Этот вопрос вскоре явился камнем преткновения для конференции. Мильнер настаивал на пятилетней льготе, с условием обеспечения соответственного представительства из рудниковых округов. Крюгер предлагал семилетние льготы с добавлением многочисленных оговорок, уменьшивших в значительной степени ценность этих льгот; обещал в число тридцати одного допустить пять членов, долженствовавших быть представителями половины всего мужского взрослого населения; поставил в условие, чтобы все недоразумения представлялись на рассмотрение третейского суда иностранных держав — условие, не совместимое с притязанием на сюзеренитет. Это предложение уменьшило льготный срок с четырнадцатилетнего на семилетний, но при этом было поставлено столько условий, что подобное облегчение было только кажущимся, взамен же его от Англии требовали важной уступки. Предложения одной стороны были невозможны для другой, и в начале июня сэр Альфред Мильнер возвратился в Кейптаун, а президент Крюгер в Преторию; таким образом, конференция ни к чему не привела, и положение только обострилось.

Двенадцатого июня сэр Альфред Мильнер принимал в Кейптауне депутацию и, рассматривая положение дел, высказался, между прочим, так:

«В принципе в Южной Африке должно существовать равенство для всех рас. Страна, в которой нет равноправия, держит остальные страны в постоянной тревоге. Наша политика, не будучи придирчивой, отличалась терпением, которое все-таки не может перейти в индифферентизм».
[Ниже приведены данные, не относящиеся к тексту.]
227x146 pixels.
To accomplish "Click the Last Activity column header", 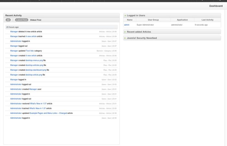I will (x=207, y=20).
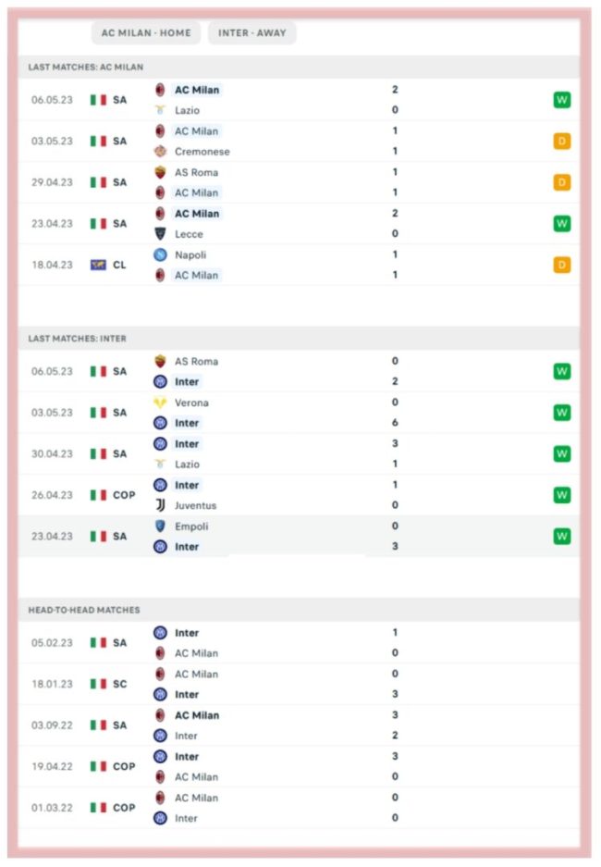Select the AC MILAN - HOME tab
Image resolution: width=601 pixels, height=867 pixels.
click(x=146, y=33)
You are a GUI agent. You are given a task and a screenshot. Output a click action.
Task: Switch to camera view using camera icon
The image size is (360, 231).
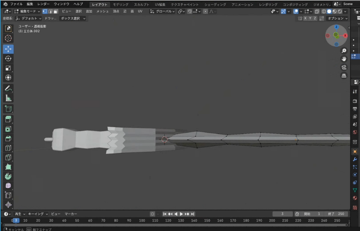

Два дня спустя, Крюгер обратился к рааду со следующими словами:

«Противная сторона ни на йоту не уступила, я им тоже больше не мог дать. Бог всегда был с нами. Я не желаю войны, но я больше ничего не уступлю. Хотя уже однажды мы были лишены нашей независимости, но Бог возвратил ее нам!»

Он говорил, без сомнения, чистосердечно, но жутко становится, когда слышишь, как в оправдание политики поощрения пьянства имя Господне призывается правительством, в состав которого входят такие нравственно испорченные лица, каких еще свет не видывал.

Из телеграммы сэра Альфреда Мильнера, извещавшей о ходе событий, английский народ уразумел, что ничего еще не было сделано, хотя положение было серьезное и требовало неотложного вмешательства для восстановления порядка. В телеграмме говорилось:

«Необходимо немедленное вмешательство, остается еще одна надежда, что все уляжется само собой. В действительности же в продолжение многих лет придерживались этой выжидательной политики, но выходило наоборот: порядок не восстанавливался и положение ухудшалось. Неправда, что все это было вызвано набегом. Они еще до набега от скверного переходили к худшему. Мы были накануне войны до набега, а Трансвааль накануне революции. Следствием набега явилась новая причина в оставлении вещей по-прежнему со старыми последствиями.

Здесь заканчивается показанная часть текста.